- _Extrait du texte_:

Ces statues ont bénéficié d’un généreux don du Crédit Agricole – Ile de France dans le cadre de la campagne du Plus Grand Musée de France pour leur restauration.
UNE DéCOUVERTE INCROYABLE
À l’occasion de travaux de rénovation, des fouilles dans l’église Saint-Etienne de Mareil Marly (département des Yvelines) ont été entreprises. À la fin du mois de mai 2018, les archéologues font « la découverte d’une vie » : un groupe sculpté et une statue, datant probablement du XIVe siècle, dans un état de conservation captivant ! Le groupe sculpté de presque deux mètre de haut, représente le martyre de saint Etienne (un des sept premiers diacres et premier martyr cité dans les Actes des Apôtres). Un bourreau abat une pierre, faisant perler des gouttes de sang sur la tempe du saint diacre. Cette lapidation se déroule sous le regard de Dieu le Père, dont le visage apparait entre saint Etienne et son tortionnaire. Au pied du groupe, un adorateur, d’une taille significativement inférieure à l’ensemble, se tient à genoux, les mains jointes en prière.

- _Données_:
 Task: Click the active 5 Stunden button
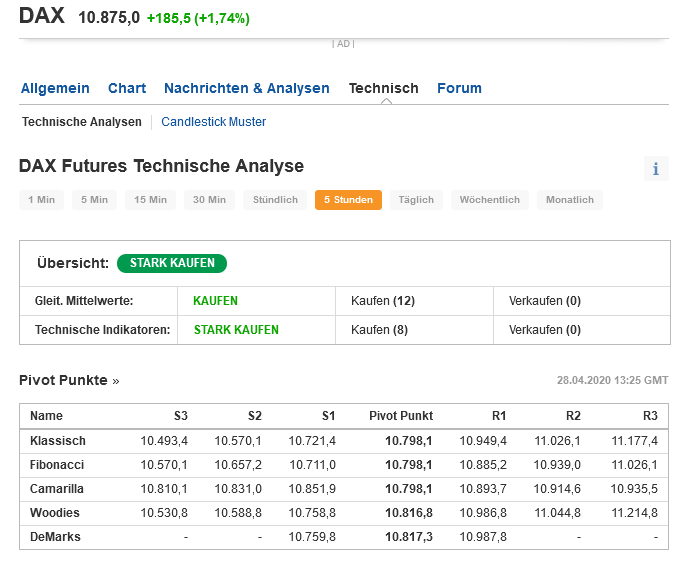coord(348,200)
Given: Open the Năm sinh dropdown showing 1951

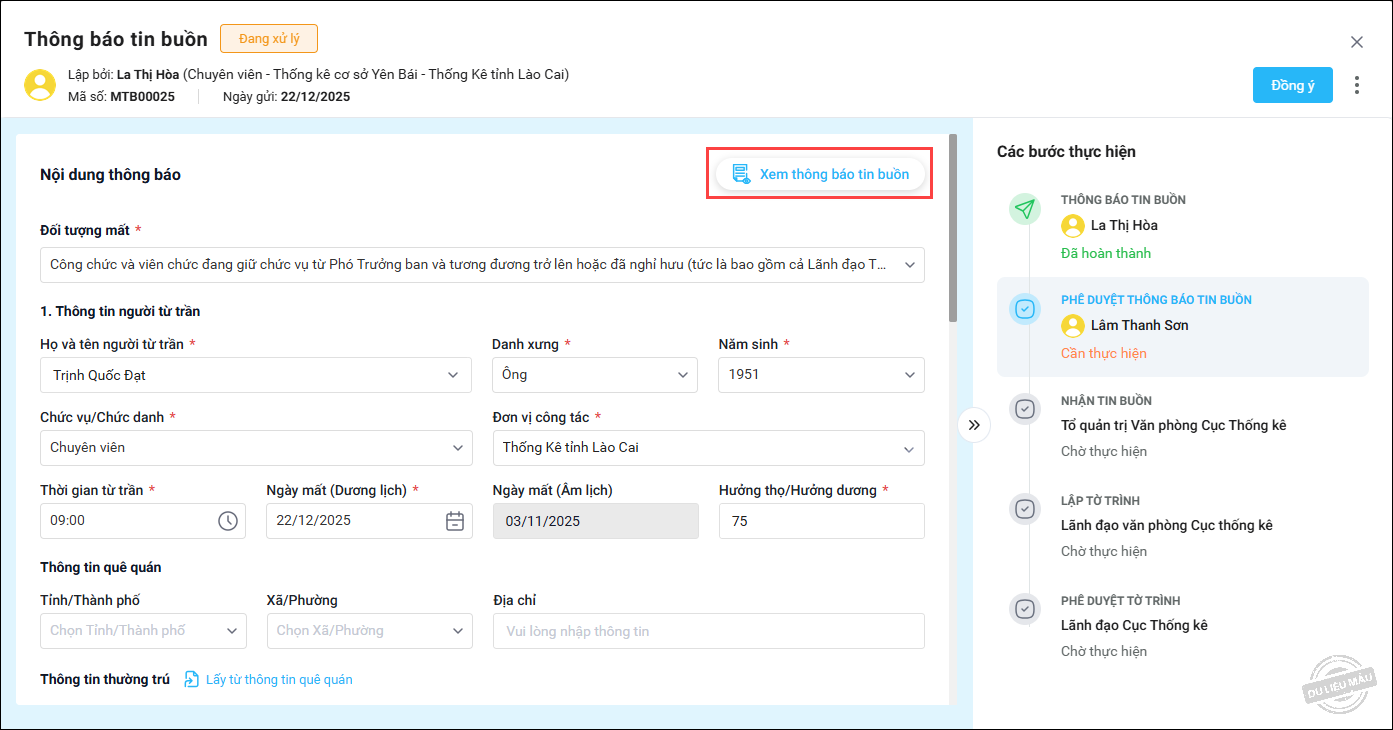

- _Consignes_:
1. Résumez l'extrait du texte en deux phrases.
2. Selon l'extrait du texte, les affirmations suivantes sont-elles exactes ? Répondez par oui ou par non et citez les mots du texte qui le montrent. (a) La découverte a eu lieu à la fin du mois de mai 2018. (b) L'adorateur se tient debout au pied du groupe. (c) La restauration des statues a bénéficié d'un don du Crédit Agricole – Ile de France.

- _Réponses_:
1. Fin mai 2018, des fouilles menées lors de travaux de rénovation dans l'église Saint-Etienne de Mareil Marly ont permis aux archéologues de découvrir un groupe sculpté et une statue, datant probablement du XIVe siècle et dans un état de conservation captivant. Le groupe, haut de presque deux mètres, représente la lapidation de saint Etienne sous le regard de Dieu le Père, avec à ses pieds un adorateur agenouillé en prière.

2.
(a) Oui : « À la fin du mois de mai 2018 ».
(b) Non : « se tient à genoux, les mains jointes en prière ».
(c) Oui : « ont bénéficié d’un généreux don du Crédit Agricole – Ile de France ».